## [DATA PROVIDED]
+---+

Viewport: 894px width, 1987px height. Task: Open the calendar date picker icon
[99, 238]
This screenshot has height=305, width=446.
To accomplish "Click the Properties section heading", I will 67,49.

+---+

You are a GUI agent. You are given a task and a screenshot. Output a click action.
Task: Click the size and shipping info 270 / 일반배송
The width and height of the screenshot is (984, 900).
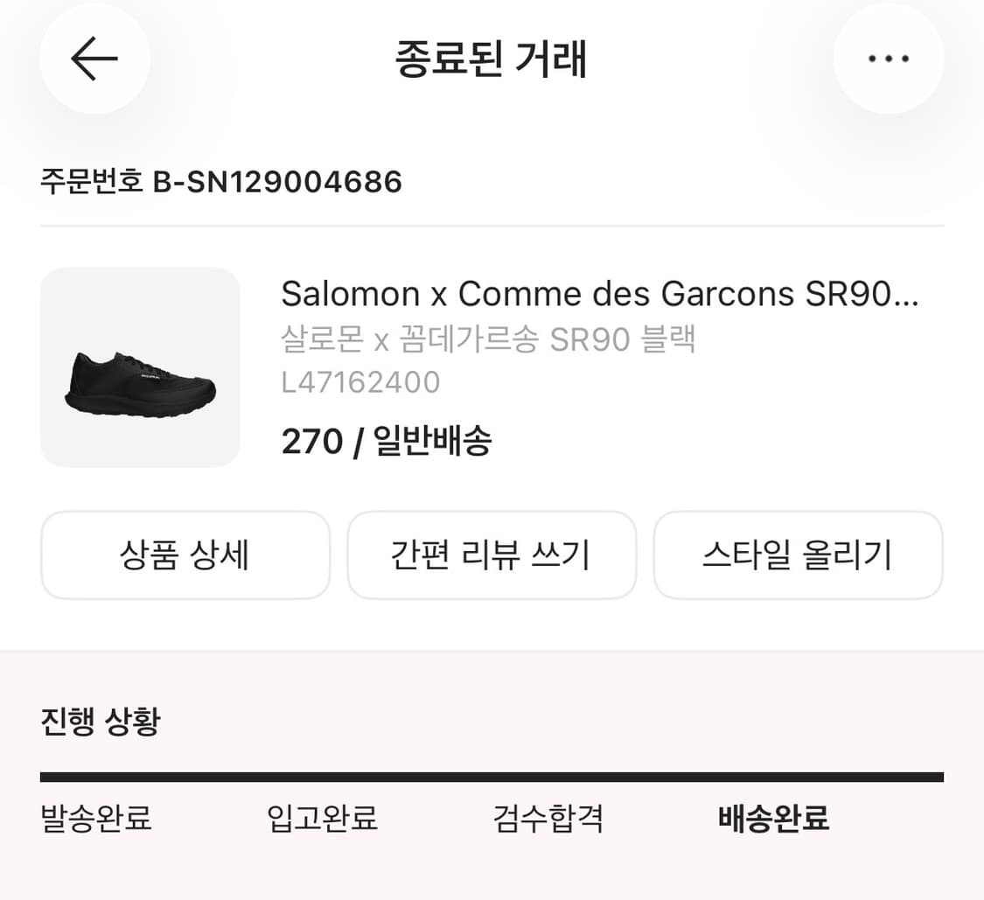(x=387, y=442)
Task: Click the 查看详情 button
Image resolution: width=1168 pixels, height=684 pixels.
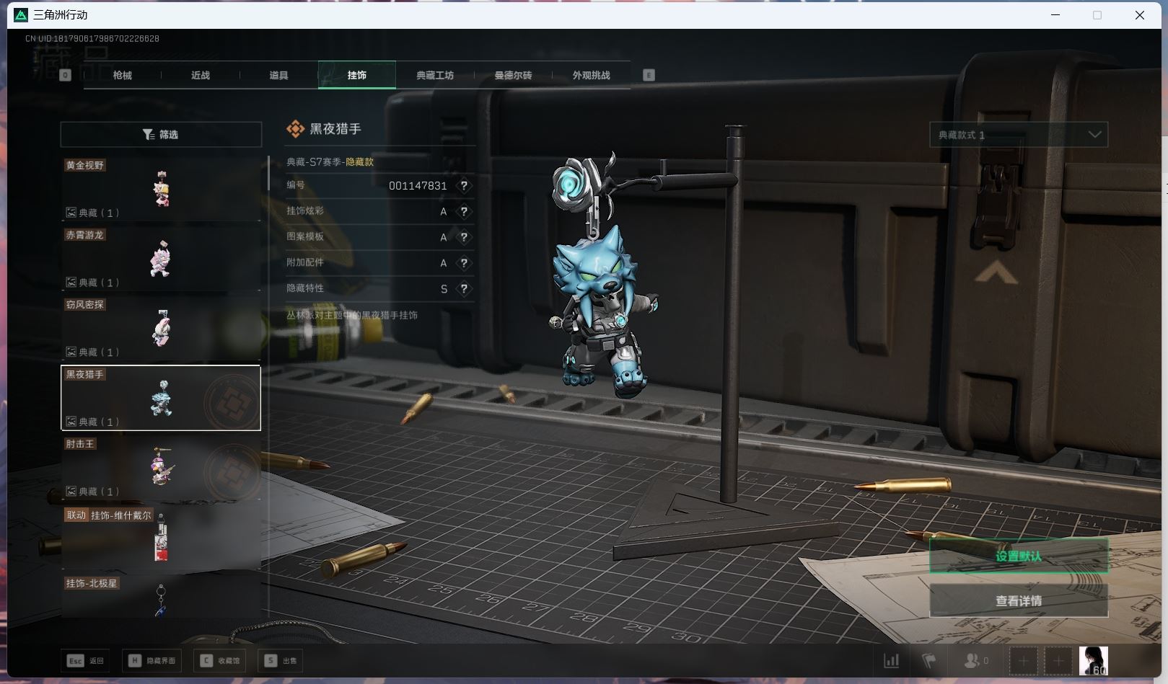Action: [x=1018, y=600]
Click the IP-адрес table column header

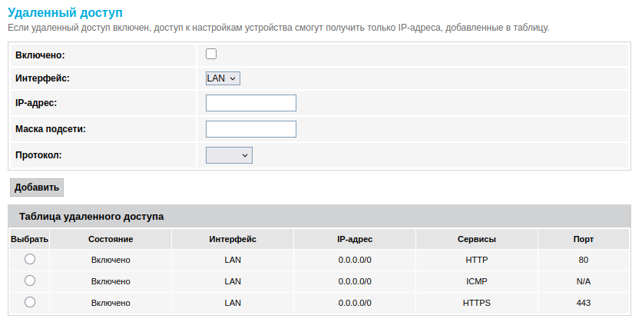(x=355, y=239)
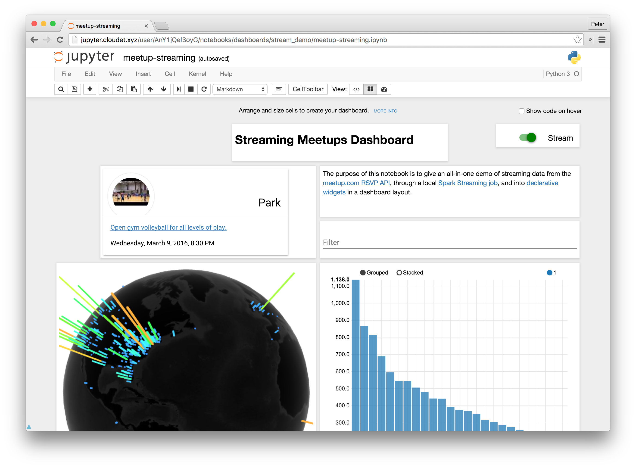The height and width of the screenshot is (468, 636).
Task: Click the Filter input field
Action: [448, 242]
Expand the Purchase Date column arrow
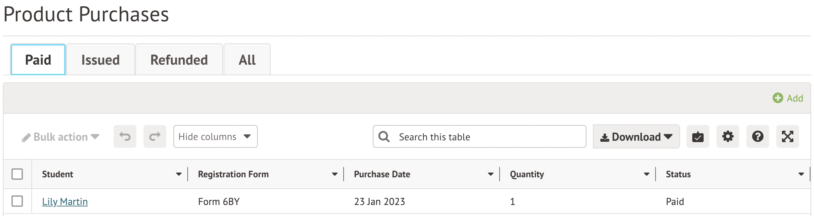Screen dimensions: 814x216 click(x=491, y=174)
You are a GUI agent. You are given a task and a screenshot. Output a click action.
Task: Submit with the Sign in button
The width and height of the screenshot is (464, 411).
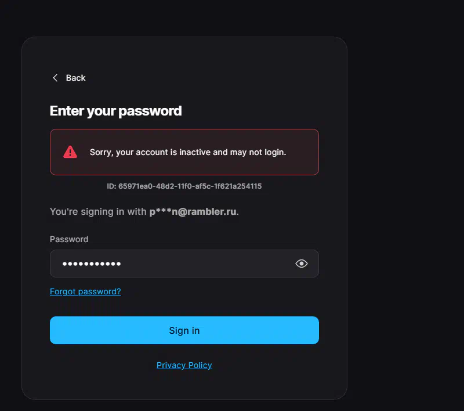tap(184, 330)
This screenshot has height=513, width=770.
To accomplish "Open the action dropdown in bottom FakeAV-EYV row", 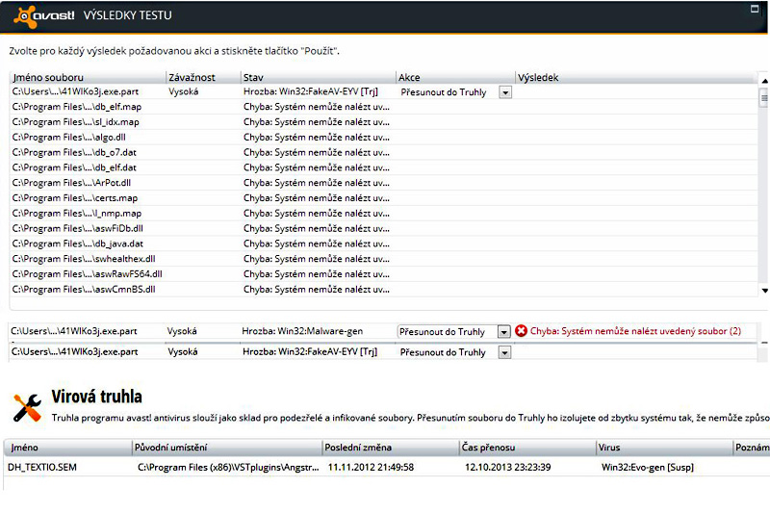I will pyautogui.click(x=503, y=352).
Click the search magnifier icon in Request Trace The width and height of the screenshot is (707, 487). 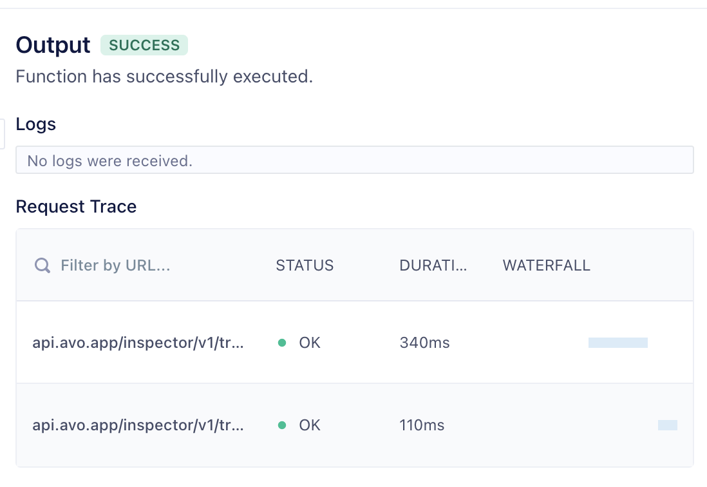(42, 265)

+---+

## [YOUR INSTRUCTIONS]
From the listing above, return every line that contains the word "button".

## [OUTPUT FOR THIS TASK]
Task: Click the 查看详情 button
Task: Submit with the Sign in button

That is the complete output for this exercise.